蕭進笑了,他一笑,丁穆炎心跳加速,好像有什麽東西擠壓着內髒,心跳快到他喘不過氣。蕭進撓了撓眉角,動作難得帶了點稚氣,好像一個頑皮的學生上課做小動作被老師揪住,有點委屈又有點不服氣。

“你還真跟啊。”蕭進笑着嘆氣,“心理素質不錯啊,丁醫生,看來沒能把你吓住。”

底牌翻開,一張紅心A,不是黑桃Q,只現在的牌面,就已經是丁穆炎贏了。

他果然在騙人!

丁穆炎松了口氣,他也說不清為什麽會那麽緊張,明明賭桌上的錢都不是自己的。

贏了之後當然要得意幾句:“你除了會吓唬人,還會幹什麽?”

蕭進搓着雙手,絲毫沒有輸牌的懊喪:“如果我真贏了,我讓你幹什麽你就幹什麽?”

“那也要你贏了再說。”丁穆炎推開椅子。

“等等。”蕭進拉住想走的丁穆炎,挑了挑下巴,“什麽底牌給我看看。”

丁穆炎抽出底牌翻了面,一張紅心Q。五張牌三張Q,一對8,滿堂彩!

蕭進拿起紅心Q,笑望丁穆炎:“你偷了我的皇後。”

丁穆炎起身探向荷官面前的牌,摸到最上面一張翻開,剛巧是一張黑桃Q:“你的皇後在這裏。”

“我只要這張就可以了。”蕭進捏着紅心Q的一角輕吻了一下,像個變态狂徒在親吻使他陷入瘋狂的東西。

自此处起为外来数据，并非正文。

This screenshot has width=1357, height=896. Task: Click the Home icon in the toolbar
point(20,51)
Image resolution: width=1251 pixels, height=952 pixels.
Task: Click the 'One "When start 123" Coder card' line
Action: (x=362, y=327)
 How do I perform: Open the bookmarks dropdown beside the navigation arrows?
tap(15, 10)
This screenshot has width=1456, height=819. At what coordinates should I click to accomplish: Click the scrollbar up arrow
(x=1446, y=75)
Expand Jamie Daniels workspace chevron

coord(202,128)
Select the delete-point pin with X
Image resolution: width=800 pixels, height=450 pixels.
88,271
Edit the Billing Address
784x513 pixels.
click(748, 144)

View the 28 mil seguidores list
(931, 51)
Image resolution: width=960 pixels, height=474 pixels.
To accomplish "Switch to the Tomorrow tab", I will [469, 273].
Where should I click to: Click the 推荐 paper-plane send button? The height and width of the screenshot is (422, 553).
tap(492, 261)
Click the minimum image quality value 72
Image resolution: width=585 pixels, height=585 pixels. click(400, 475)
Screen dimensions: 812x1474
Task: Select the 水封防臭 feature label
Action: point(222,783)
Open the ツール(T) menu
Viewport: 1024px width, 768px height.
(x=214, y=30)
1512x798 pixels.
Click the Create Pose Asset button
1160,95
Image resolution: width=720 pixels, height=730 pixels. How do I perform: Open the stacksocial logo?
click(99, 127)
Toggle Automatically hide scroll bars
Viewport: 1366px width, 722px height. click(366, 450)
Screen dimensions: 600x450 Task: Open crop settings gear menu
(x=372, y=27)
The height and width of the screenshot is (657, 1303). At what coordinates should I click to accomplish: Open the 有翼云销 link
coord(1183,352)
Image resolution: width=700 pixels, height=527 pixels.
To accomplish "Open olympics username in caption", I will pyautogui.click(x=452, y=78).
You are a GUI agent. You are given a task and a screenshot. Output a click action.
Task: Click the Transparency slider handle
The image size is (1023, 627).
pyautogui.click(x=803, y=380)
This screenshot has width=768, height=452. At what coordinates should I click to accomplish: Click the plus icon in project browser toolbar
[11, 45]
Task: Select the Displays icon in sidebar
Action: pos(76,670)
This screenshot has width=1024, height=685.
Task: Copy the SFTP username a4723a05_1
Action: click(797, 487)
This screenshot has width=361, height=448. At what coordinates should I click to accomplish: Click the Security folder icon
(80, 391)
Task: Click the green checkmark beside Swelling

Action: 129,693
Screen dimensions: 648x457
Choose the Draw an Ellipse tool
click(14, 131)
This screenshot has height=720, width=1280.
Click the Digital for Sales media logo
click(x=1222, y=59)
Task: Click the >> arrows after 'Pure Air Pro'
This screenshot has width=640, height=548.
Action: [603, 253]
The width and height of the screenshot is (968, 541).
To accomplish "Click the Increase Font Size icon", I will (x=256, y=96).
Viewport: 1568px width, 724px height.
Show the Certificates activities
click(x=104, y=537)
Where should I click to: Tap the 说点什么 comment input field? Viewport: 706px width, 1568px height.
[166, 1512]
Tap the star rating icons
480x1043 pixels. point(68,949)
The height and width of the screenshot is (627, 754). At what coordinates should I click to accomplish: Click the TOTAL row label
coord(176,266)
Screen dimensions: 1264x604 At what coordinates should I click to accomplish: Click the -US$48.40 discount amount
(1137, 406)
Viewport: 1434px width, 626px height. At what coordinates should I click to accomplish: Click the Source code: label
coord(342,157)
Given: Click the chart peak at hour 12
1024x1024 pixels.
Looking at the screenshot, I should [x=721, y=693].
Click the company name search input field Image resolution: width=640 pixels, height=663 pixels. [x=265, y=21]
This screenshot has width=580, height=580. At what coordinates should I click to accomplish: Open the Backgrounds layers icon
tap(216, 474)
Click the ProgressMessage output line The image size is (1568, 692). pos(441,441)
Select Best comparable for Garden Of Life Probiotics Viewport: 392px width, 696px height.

他的每一句話都像一針強心劑注入心髒,丁穆炎有種下一秒胸膛會爆炸的感覺。

“你太驕傲了,你以為你能騙過所有人,所以你才會輸。”

蕭進搖了搖頭:“我沒有輸,我永遠不會輸的。”

丁穆炎沒有掉入懸崖,但是墜入了旋渦,他意識到蕭進是對的,這局牌,不論輸贏,他們都會糾纏更深,更密切。

許久,丁穆炎才找回失去的聲音:“玩夠了走吧。”

蕭進忽然想起什麽似的追問:“你剛才說我喜歡黑桃是不是想說我唯恐天下不亂?”

“我想說:你是個大騙子。”

蕭進一字一句,意味深長:“願者上鈎。”

作者有話要說:

這周榜單都沒有,實在是太傷心了~~連更新的動力都木有了~我這冷文體質啊~嘆氣!